Reproduce the lines below verbatim, from the first to the last.

** BEGIN **

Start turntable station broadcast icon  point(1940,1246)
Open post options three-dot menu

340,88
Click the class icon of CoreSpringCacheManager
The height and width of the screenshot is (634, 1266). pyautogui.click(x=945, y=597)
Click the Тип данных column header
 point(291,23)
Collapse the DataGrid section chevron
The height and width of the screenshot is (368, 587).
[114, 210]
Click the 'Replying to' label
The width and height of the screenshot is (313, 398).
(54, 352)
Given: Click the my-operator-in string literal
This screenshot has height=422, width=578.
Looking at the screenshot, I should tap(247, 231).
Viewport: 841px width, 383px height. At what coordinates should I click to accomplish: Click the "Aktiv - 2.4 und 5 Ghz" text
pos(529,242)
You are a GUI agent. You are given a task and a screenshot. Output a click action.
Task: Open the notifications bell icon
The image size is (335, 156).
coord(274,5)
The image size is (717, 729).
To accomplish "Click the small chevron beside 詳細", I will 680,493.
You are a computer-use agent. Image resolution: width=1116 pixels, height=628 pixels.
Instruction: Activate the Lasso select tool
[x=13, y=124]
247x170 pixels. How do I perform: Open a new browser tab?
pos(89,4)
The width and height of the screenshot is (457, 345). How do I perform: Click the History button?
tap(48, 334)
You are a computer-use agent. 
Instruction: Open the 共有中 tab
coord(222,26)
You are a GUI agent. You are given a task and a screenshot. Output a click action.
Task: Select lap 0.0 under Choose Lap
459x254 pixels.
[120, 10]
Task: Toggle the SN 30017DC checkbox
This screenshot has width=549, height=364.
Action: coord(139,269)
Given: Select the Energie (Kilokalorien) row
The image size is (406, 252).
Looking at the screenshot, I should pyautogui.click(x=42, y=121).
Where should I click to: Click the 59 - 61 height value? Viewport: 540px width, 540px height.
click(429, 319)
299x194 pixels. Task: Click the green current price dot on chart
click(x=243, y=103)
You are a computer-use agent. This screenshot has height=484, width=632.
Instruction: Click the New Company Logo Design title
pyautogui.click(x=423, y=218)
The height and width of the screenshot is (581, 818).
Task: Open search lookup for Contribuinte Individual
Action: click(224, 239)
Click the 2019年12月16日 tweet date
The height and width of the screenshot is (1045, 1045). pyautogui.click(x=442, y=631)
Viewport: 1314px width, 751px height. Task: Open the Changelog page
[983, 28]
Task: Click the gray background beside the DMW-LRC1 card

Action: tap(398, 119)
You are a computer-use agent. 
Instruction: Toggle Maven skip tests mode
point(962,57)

** END **

■ **Result for this task**
Start turntable station broadcast icon  point(1940,1246)
Open post options three-dot menu

340,88
Click the class icon of CoreSpringCacheManager
The height and width of the screenshot is (634, 1266). pyautogui.click(x=945, y=597)
Click the Тип данных column header
 point(291,23)
Collapse the DataGrid section chevron
The height and width of the screenshot is (368, 587).
[114, 210]
Click the 'Replying to' label
The width and height of the screenshot is (313, 398).
(54, 352)
Given: Click the my-operator-in string literal
This screenshot has height=422, width=578.
Looking at the screenshot, I should tap(247, 231).
Viewport: 841px width, 383px height. At what coordinates should I click to accomplish: Click the "Aktiv - 2.4 und 5 Ghz" text
pos(529,242)
You are a GUI agent. You are given a task and a screenshot. Output a click action.
Task: Open the notifications bell icon
The image size is (335, 156).
coord(274,5)
The image size is (717, 729).
To accomplish "Click the small chevron beside 詳細", I will 680,493.
You are a computer-use agent. Image resolution: width=1116 pixels, height=628 pixels.
Instruction: Activate the Lasso select tool
[x=13, y=124]
247x170 pixels. How do I perform: Open a new browser tab?
pos(89,4)
The width and height of the screenshot is (457, 345). How do I perform: Click the History button?
tap(48, 334)
You are a computer-use agent. 
Instruction: Open the 共有中 tab
coord(222,26)
You are a GUI agent. You are given a task and a screenshot. Output a click action.
Task: Select lap 0.0 under Choose Lap
459x254 pixels.
[120, 10]
Task: Toggle the SN 30017DC checkbox
This screenshot has width=549, height=364.
Action: coord(139,269)
Given: Select the Energie (Kilokalorien) row
The image size is (406, 252).
Looking at the screenshot, I should pyautogui.click(x=42, y=121).
Where should I click to: Click the 59 - 61 height value? Viewport: 540px width, 540px height.
click(429, 319)
299x194 pixels. Task: Click the green current price dot on chart
click(x=243, y=103)
You are a computer-use agent. This screenshot has height=484, width=632.
Instruction: Click the New Company Logo Design title
pyautogui.click(x=423, y=218)
The height and width of the screenshot is (581, 818).
Task: Open search lookup for Contribuinte Individual
Action: click(224, 239)
Click the 2019年12月16日 tweet date
The height and width of the screenshot is (1045, 1045). pyautogui.click(x=442, y=631)
Viewport: 1314px width, 751px height. Task: Open the Changelog page
[983, 28]
Task: Click the gray background beside the DMW-LRC1 card

Action: tap(398, 119)
You are a computer-use agent. 
Instruction: Toggle Maven skip tests mode
point(962,57)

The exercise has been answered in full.